§ **WHAT IS NEEDED**: Retype, exactly as they appear below, the lines between the line holding "Toggle the bottom" and the line holding "Open the language globe selector", both ends included.

(DATASET begins)

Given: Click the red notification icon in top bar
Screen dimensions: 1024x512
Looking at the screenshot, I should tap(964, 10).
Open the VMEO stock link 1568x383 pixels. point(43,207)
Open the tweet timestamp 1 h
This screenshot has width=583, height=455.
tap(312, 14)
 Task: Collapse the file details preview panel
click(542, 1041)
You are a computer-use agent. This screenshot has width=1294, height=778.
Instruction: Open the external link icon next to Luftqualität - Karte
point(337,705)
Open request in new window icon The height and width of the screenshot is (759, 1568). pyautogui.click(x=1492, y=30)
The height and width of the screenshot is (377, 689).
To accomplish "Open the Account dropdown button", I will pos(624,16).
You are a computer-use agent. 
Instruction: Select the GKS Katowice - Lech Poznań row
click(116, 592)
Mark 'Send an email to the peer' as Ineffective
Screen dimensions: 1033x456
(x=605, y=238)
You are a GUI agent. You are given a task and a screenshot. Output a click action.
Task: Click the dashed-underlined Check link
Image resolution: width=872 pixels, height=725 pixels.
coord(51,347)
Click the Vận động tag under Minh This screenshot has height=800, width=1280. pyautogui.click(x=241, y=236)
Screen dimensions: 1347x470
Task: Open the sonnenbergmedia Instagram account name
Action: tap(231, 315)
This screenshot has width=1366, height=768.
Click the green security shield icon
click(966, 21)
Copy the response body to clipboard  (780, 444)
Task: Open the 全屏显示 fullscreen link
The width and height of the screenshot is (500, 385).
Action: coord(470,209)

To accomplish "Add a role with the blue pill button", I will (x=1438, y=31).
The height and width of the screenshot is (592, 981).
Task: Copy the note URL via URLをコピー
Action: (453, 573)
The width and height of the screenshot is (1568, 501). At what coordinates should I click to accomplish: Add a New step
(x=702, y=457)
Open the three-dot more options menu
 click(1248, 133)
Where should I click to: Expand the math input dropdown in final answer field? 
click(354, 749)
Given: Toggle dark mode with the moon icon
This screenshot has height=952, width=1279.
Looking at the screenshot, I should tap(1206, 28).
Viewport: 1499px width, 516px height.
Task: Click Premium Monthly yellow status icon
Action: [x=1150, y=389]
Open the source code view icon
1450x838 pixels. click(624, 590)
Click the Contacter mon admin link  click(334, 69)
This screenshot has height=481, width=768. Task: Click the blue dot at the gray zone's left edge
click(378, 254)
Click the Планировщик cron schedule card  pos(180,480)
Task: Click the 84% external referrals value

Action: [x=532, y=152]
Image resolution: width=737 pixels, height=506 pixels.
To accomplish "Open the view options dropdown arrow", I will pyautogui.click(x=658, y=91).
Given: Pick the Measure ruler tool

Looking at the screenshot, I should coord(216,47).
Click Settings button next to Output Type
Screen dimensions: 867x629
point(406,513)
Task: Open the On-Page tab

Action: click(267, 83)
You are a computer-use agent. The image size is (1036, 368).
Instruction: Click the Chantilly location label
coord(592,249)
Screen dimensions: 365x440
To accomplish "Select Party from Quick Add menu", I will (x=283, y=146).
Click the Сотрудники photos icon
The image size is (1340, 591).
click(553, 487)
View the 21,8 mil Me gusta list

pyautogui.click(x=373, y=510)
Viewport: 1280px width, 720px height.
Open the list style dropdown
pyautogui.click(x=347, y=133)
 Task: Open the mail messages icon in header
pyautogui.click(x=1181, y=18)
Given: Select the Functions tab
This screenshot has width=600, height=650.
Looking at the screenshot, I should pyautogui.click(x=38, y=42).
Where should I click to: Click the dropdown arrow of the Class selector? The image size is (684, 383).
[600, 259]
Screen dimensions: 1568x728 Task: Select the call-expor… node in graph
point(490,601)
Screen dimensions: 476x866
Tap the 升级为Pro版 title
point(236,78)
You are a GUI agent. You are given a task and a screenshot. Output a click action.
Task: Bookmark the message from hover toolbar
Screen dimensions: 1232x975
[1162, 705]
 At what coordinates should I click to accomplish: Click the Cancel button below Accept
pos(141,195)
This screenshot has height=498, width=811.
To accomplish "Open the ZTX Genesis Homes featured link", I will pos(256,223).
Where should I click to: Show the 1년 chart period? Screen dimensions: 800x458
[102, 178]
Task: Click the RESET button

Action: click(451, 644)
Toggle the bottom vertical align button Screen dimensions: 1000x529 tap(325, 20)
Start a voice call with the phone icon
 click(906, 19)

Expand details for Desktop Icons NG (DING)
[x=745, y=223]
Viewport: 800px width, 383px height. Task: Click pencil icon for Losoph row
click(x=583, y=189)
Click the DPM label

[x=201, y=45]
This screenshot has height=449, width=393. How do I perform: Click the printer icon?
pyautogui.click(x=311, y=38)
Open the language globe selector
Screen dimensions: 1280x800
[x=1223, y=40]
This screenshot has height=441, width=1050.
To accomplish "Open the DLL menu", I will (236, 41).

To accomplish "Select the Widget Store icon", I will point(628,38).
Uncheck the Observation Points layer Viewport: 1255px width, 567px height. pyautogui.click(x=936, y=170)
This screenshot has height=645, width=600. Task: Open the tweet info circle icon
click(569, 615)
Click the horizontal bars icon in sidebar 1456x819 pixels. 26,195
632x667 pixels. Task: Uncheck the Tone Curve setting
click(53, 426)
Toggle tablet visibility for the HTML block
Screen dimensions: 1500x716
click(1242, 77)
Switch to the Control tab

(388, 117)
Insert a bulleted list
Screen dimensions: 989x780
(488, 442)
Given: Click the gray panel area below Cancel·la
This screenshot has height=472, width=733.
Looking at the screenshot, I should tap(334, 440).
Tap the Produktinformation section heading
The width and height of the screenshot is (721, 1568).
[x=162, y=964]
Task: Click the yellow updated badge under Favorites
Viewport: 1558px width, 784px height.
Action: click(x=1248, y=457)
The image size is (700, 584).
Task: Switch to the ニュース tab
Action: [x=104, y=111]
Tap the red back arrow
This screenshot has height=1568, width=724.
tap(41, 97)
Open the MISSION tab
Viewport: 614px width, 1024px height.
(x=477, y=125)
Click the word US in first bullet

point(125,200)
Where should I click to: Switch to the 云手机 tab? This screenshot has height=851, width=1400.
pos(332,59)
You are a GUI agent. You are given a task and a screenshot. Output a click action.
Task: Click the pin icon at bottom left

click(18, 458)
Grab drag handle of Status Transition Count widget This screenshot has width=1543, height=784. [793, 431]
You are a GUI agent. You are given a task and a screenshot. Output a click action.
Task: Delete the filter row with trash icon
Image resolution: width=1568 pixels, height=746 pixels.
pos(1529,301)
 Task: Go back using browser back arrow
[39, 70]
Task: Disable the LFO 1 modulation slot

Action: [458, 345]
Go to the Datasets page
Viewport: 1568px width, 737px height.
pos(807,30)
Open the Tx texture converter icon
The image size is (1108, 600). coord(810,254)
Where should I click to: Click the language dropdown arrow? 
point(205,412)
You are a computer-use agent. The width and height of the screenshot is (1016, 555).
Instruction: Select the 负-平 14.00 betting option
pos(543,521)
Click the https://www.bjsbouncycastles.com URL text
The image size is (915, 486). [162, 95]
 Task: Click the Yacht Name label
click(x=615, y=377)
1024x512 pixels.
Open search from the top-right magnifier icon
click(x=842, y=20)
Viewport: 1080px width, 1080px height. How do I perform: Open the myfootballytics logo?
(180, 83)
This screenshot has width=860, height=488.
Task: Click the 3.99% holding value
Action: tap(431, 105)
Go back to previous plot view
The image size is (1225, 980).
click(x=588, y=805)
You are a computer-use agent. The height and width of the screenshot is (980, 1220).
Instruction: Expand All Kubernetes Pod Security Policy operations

(DATASET ends)

§ **OUTPUT BELOW**:
Toggle the bottom vertical align button Screen dimensions: 1000x529 tap(325, 20)
Start a voice call with the phone icon
 click(906, 19)

Expand details for Desktop Icons NG (DING)
[x=745, y=223]
Viewport: 800px width, 383px height. Task: Click pencil icon for Losoph row
click(x=583, y=189)
Click the DPM label

[x=201, y=45]
This screenshot has height=449, width=393. How do I perform: Click the printer icon?
pyautogui.click(x=311, y=38)
Open the language globe selector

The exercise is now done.